TASK PROMPT: Reproduce the whole listing, keeping every character the same.

INPUT RECORDS:
§ §

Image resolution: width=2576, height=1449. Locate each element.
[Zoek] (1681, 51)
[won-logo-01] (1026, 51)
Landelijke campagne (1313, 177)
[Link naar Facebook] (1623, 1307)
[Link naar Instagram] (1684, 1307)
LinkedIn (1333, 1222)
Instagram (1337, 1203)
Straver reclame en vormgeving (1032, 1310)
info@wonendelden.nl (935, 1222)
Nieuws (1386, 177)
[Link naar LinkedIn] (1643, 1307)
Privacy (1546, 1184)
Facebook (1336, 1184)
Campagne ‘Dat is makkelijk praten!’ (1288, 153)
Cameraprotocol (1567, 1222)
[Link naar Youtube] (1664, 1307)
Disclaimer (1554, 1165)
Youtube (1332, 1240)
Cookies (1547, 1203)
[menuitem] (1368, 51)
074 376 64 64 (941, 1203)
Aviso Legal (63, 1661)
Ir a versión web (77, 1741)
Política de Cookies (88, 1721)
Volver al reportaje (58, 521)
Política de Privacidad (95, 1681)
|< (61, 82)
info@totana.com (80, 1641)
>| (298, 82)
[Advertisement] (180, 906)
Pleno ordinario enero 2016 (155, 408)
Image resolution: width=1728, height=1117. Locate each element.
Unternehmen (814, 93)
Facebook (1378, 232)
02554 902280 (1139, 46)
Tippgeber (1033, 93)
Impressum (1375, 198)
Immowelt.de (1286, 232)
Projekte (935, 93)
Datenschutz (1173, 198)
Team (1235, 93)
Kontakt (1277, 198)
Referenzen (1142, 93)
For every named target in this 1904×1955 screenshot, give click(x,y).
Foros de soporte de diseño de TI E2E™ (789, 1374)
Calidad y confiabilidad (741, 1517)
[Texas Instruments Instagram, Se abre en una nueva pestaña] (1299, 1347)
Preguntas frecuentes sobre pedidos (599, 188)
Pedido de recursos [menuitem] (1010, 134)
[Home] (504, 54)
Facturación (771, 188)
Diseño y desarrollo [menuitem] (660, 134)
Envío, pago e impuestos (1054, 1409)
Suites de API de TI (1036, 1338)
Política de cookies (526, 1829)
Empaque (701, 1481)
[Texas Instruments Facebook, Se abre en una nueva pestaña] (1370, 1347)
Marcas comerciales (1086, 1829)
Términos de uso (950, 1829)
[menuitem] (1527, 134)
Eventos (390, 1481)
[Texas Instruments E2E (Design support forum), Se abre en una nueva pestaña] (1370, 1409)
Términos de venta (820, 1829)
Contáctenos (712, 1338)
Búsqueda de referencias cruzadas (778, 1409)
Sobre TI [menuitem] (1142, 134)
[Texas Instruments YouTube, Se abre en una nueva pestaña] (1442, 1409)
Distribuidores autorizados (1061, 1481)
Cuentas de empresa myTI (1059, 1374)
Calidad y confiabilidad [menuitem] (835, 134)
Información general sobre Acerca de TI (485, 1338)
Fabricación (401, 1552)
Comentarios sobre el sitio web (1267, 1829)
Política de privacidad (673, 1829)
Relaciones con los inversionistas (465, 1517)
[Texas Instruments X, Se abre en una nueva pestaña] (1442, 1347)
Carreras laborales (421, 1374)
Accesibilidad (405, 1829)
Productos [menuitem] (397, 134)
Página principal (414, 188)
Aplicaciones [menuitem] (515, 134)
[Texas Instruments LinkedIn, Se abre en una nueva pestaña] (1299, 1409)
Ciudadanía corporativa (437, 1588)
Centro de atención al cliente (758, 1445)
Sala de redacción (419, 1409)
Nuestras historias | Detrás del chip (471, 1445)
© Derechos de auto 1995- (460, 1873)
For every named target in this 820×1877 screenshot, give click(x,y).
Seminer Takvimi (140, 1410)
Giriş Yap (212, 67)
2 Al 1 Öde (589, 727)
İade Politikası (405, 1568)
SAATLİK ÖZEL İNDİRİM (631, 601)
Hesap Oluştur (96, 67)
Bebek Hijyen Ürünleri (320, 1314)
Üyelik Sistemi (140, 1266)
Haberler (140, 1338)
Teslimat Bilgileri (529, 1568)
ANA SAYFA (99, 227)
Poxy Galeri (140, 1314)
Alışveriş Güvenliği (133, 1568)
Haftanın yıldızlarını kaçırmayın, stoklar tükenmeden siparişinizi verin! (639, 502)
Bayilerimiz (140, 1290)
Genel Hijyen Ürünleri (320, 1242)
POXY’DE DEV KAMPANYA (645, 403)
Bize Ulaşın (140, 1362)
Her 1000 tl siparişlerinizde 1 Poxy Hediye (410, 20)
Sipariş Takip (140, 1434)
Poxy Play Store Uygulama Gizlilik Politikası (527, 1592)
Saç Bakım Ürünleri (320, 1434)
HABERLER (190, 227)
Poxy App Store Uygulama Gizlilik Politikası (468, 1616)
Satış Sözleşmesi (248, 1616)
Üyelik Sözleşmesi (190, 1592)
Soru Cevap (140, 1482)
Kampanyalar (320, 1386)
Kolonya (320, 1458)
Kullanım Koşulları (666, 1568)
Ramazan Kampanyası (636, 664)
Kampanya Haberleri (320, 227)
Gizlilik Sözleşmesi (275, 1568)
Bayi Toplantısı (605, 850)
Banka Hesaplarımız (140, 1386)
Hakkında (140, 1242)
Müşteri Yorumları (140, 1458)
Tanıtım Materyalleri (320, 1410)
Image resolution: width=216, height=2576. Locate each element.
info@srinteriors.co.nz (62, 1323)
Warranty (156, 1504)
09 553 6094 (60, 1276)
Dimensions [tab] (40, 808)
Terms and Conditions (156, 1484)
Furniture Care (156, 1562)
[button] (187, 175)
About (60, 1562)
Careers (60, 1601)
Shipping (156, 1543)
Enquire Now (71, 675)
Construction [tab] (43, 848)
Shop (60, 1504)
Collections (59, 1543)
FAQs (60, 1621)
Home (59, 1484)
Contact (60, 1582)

§ §

YOUR SOLUTION:
Image resolution: width=2576, height=1449. Locate each element.
[Zoek] (1681, 51)
[won-logo-01] (1026, 51)
Landelijke campagne (1313, 177)
[Link naar Facebook] (1623, 1307)
[Link naar Instagram] (1684, 1307)
LinkedIn (1333, 1222)
Instagram (1337, 1203)
Straver reclame en vormgeving (1032, 1310)
info@wonendelden.nl (935, 1222)
Nieuws (1386, 177)
[Link naar LinkedIn] (1643, 1307)
Privacy (1546, 1184)
Facebook (1336, 1184)
Campagne ‘Dat is makkelijk praten!’ (1288, 153)
Cameraprotocol (1567, 1222)
[Link naar Youtube] (1664, 1307)
Disclaimer (1554, 1165)
Youtube (1332, 1240)
Cookies (1547, 1203)
[menuitem] (1368, 51)
074 376 64 64 (941, 1203)
Aviso Legal (63, 1661)
Ir a versión web (77, 1741)
Política de Cookies (88, 1721)
Volver al reportaje (58, 521)
Política de Privacidad (95, 1681)
|< (61, 82)
info@totana.com (80, 1641)
>| (298, 82)
[Advertisement] (180, 906)
Pleno ordinario enero 2016 (155, 408)
Image resolution: width=1728, height=1117. Locate each element.
Unternehmen (814, 93)
Facebook (1378, 232)
02554 902280 (1139, 46)
Tippgeber (1033, 93)
Impressum (1375, 198)
Immowelt.de (1286, 232)
Projekte (935, 93)
Datenschutz (1173, 198)
Team (1235, 93)
Kontakt (1277, 198)
Referenzen (1142, 93)
For every named target in this 1904×1955 screenshot, give click(x,y).
Foros de soporte de diseño de TI E2E™ (789, 1374)
Calidad y confiabilidad (741, 1517)
[Texas Instruments Instagram, Se abre en una nueva pestaña] (1299, 1347)
Preguntas frecuentes sobre pedidos (599, 188)
Pedido de recursos [menuitem] (1010, 134)
[Home] (504, 54)
Facturación (771, 188)
Diseño y desarrollo [menuitem] (660, 134)
Envío, pago e impuestos (1054, 1409)
Suites de API de TI (1036, 1338)
Política de cookies (526, 1829)
Empaque (701, 1481)
[Texas Instruments Facebook, Se abre en una nueva pestaña] (1370, 1347)
Marcas comerciales (1086, 1829)
Términos de uso (950, 1829)
[menuitem] (1527, 134)
Eventos (390, 1481)
[Texas Instruments E2E (Design support forum), Se abre en una nueva pestaña] (1370, 1409)
Términos de venta (820, 1829)
Contáctenos (712, 1338)
Búsqueda de referencias cruzadas (778, 1409)
Sobre TI [menuitem] (1142, 134)
[Texas Instruments YouTube, Se abre en una nueva pestaña] (1442, 1409)
Distribuidores autorizados (1061, 1481)
Cuentas de empresa myTI (1059, 1374)
Calidad y confiabilidad [menuitem] (835, 134)
Información general sobre Acerca de TI (485, 1338)
Fabricación (401, 1552)
Comentarios sobre el sitio web (1267, 1829)
Política de privacidad (673, 1829)
Relaciones con los inversionistas (465, 1517)
[Texas Instruments X, Se abre en una nueva pestaña] (1442, 1347)
Carreras laborales (421, 1374)
Accesibilidad (405, 1829)
Productos [menuitem] (397, 134)
Página principal (414, 188)
Aplicaciones [menuitem] (515, 134)
[Texas Instruments LinkedIn, Se abre en una nueva pestaña] (1299, 1409)
Ciudadanía corporativa (437, 1588)
Centro de atención al cliente (758, 1445)
Sala de redacción (419, 1409)
Nuestras historias | Detrás del chip (471, 1445)
© Derechos de auto 1995- (460, 1873)
For every named target in this 820×1877 screenshot, give click(x,y).
Seminer Takvimi (140, 1410)
Giriş Yap (212, 67)
2 Al 1 Öde (589, 727)
İade Politikası (405, 1568)
SAATLİK ÖZEL İNDİRİM (631, 601)
Hesap Oluştur (96, 67)
Bebek Hijyen Ürünleri (320, 1314)
Üyelik Sistemi (140, 1266)
Haberler (140, 1338)
Teslimat Bilgileri (529, 1568)
ANA SAYFA (99, 227)
Poxy Galeri (140, 1314)
Alışveriş Güvenliği (133, 1568)
Haftanın yıldızlarını kaçırmayın, stoklar tükenmeden siparişinizi verin! (639, 502)
Bayilerimiz (140, 1290)
Genel Hijyen Ürünleri (320, 1242)
POXY’DE DEV KAMPANYA (645, 403)
Bize Ulaşın (140, 1362)
Her 1000 tl siparişlerinizde 1 Poxy Hediye (410, 20)
Sipariş Takip (140, 1434)
Poxy Play Store Uygulama Gizlilik Politikası (527, 1592)
Saç Bakım Ürünleri (320, 1434)
HABERLER (190, 227)
Poxy App Store Uygulama Gizlilik Politikası (468, 1616)
Satış Sözleşmesi (248, 1616)
Üyelik Sözleşmesi (190, 1592)
Soru Cevap (140, 1482)
Kampanyalar (320, 1386)
Kolonya (320, 1458)
Kullanım Koşulları (666, 1568)
Ramazan Kampanyası (636, 664)
Kampanya Haberleri (320, 227)
Gizlilik Sözleşmesi (275, 1568)
Bayi Toplantısı (605, 850)
Banka Hesaplarımız (140, 1386)
Hakkında (140, 1242)
Müşteri Yorumları (140, 1458)
Tanıtım Materyalleri (320, 1410)
Image resolution: width=216, height=2576. Locate each element.
info@srinteriors.co.nz (62, 1323)
Warranty (156, 1504)
09 553 6094 (60, 1276)
Dimensions [tab] (40, 808)
Terms and Conditions (156, 1484)
Furniture Care (156, 1562)
[button] (187, 175)
About (60, 1562)
Careers (60, 1601)
Shipping (156, 1543)
Enquire Now (71, 675)
Construction [tab] (43, 848)
Shop (60, 1504)
Collections (59, 1543)
FAQs (60, 1621)
Home (59, 1484)
Contact (60, 1582)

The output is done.